The problem = The finished copy must match the records exactly, except that it contains no pictures.

Source data =
"""

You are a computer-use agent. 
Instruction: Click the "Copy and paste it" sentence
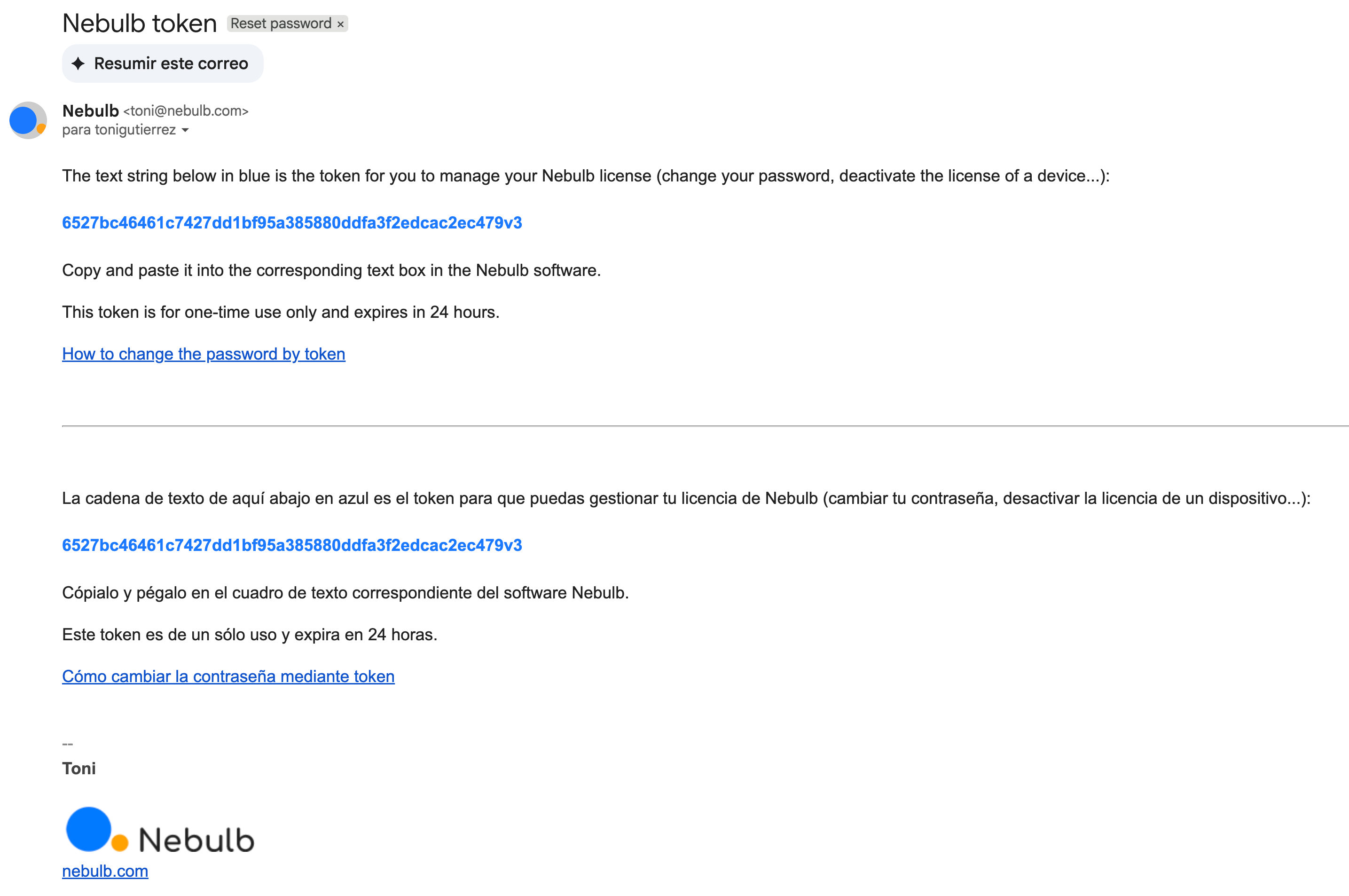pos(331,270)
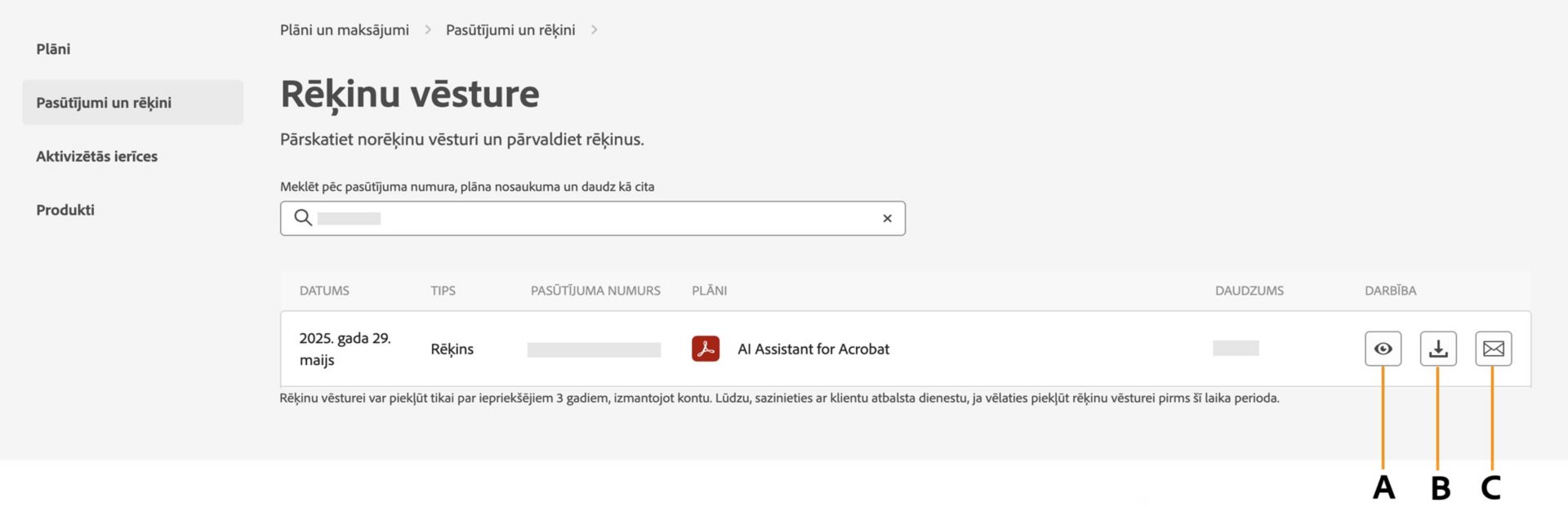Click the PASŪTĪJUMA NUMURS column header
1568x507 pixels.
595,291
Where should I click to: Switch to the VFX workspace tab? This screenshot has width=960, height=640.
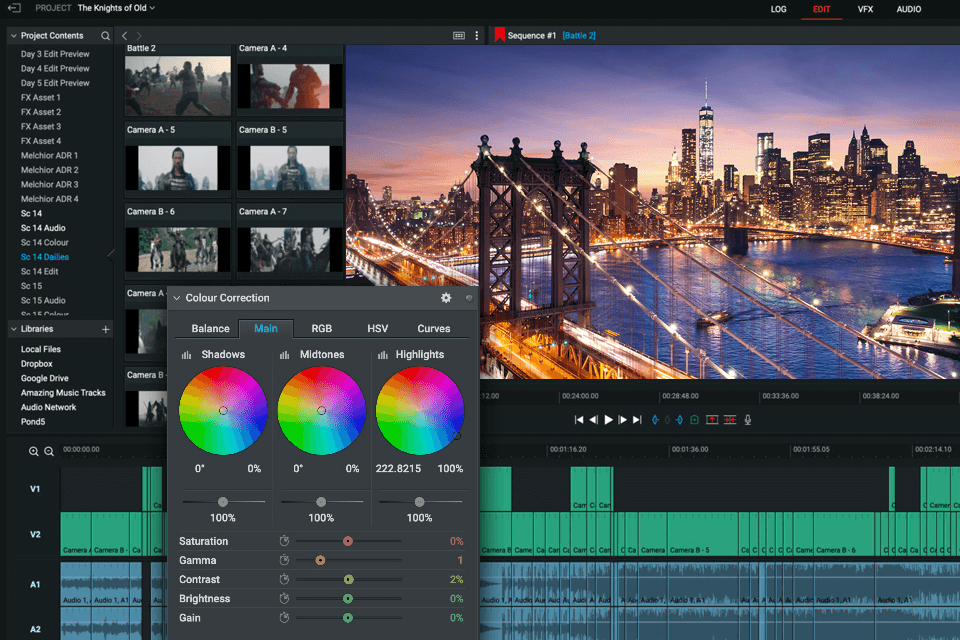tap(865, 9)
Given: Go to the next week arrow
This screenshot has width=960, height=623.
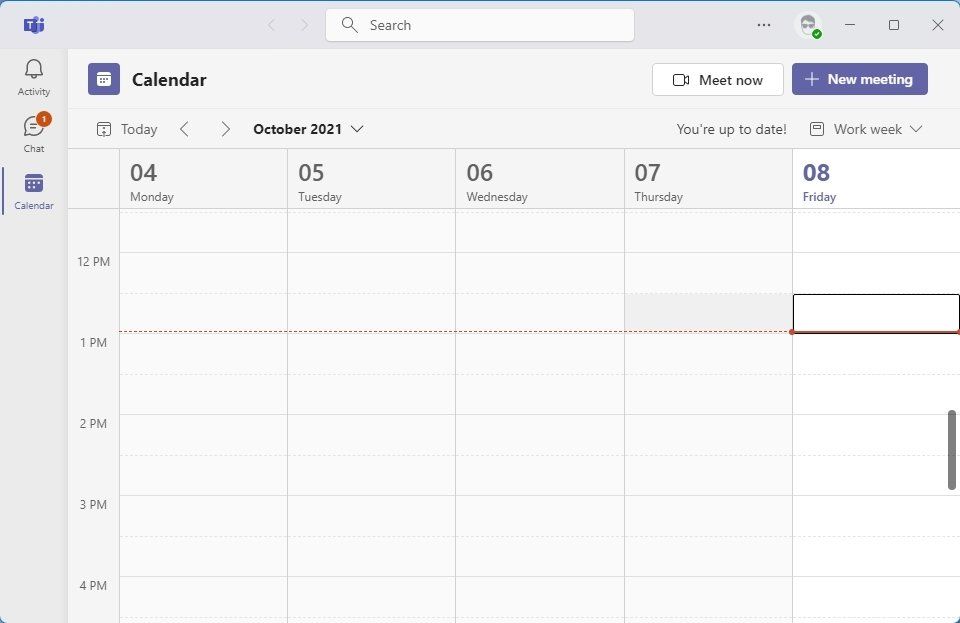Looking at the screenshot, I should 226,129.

"""

The completed task =
You are a computer-use agent. 
Instruction: Click the "Copy and paste it" sentence
pos(331,270)
Click the PASŪTĪJUMA NUMURS column header
1568x507 pixels.
595,291
Where should I click to: Switch to the VFX workspace tab? This screenshot has width=960, height=640.
tap(865, 9)
Given: Go to the next week arrow
This screenshot has width=960, height=623.
Looking at the screenshot, I should 226,129.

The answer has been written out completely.